Start of SOURCE
Protocol Specification

This page describes the wire format for HiveMind messages, including the binary framing introduced in protocol version 1.

Message envelope

Every HiveMind message is a HiveMessage with:

msg_type — a HiveMessageType enum value (see Protocol Concepts)
payload — the message content (an OVOS Message object, a nested HiveMessage, or raw bytes)
context — optional routing metadata dict

Protocol versions

Version	Transport encoding	Key exchange	Compression
v0	JSON	Pre-shared AES key only	None
v1	JSON or binary	PBKDF2 password handshake + PGP	Optional zlib

Binary framing (v1)

When both sides negotiate binarize: true in the handshake, messages are framed in a compact binary format instead of JSON.

<uint:1=start_marker> <uint:1=versioned_bit> [<uint:8=protocol_version>] <uint:5=msg_type> <uint:1=compression_bit> <uint:8=metadata_len>

Field	Bits	Description
Start marker	1	Always `1`; used for alignment
Versioned flag	1	`1` if protocol version follows
Protocol version	8	Present only if versioned flag is `1`
Message type	5	`HiveMessageType` encoded as 5-bit uint (up to 32 types)
Compression flag	1	`1` if payload is zlib-compressed
Metadata length	8	Length of metadata block in bytes

Followed by: metadata bytes, then payload bytes. Padding zeros are added to align to a byte boundary.
End of SOURCE
Start of DATA BLOCK
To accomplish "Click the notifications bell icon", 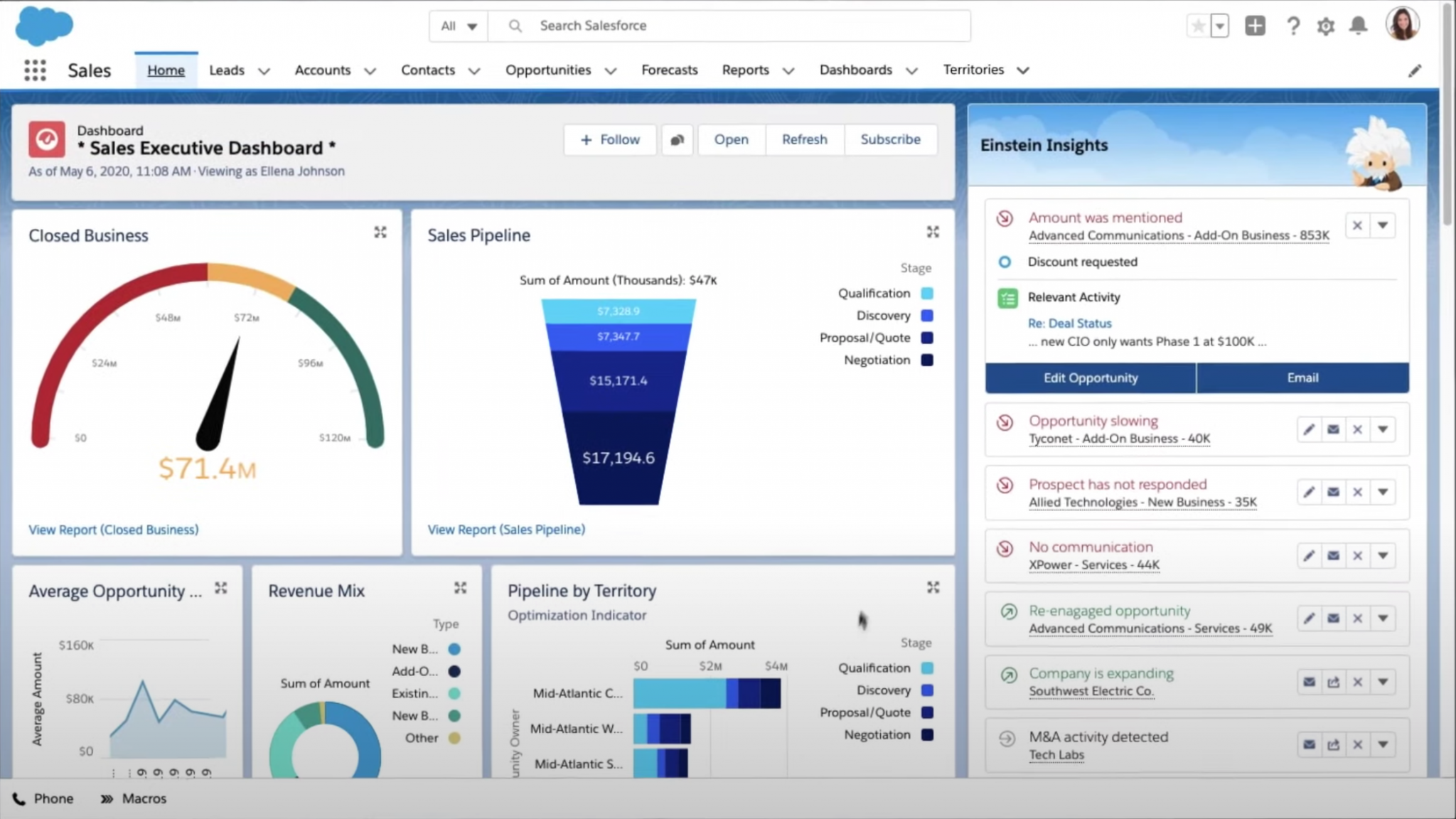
End of DATA BLOCK
▸ THE REQUEST
In the protocol specification's binary framing, why are padding zeros added after the metadata and payload bytes? You can answer without the lines.

▸ RESULT FOR THIS EXERCISE
Padding zeros are added so that the frame aligns to a byte boundary.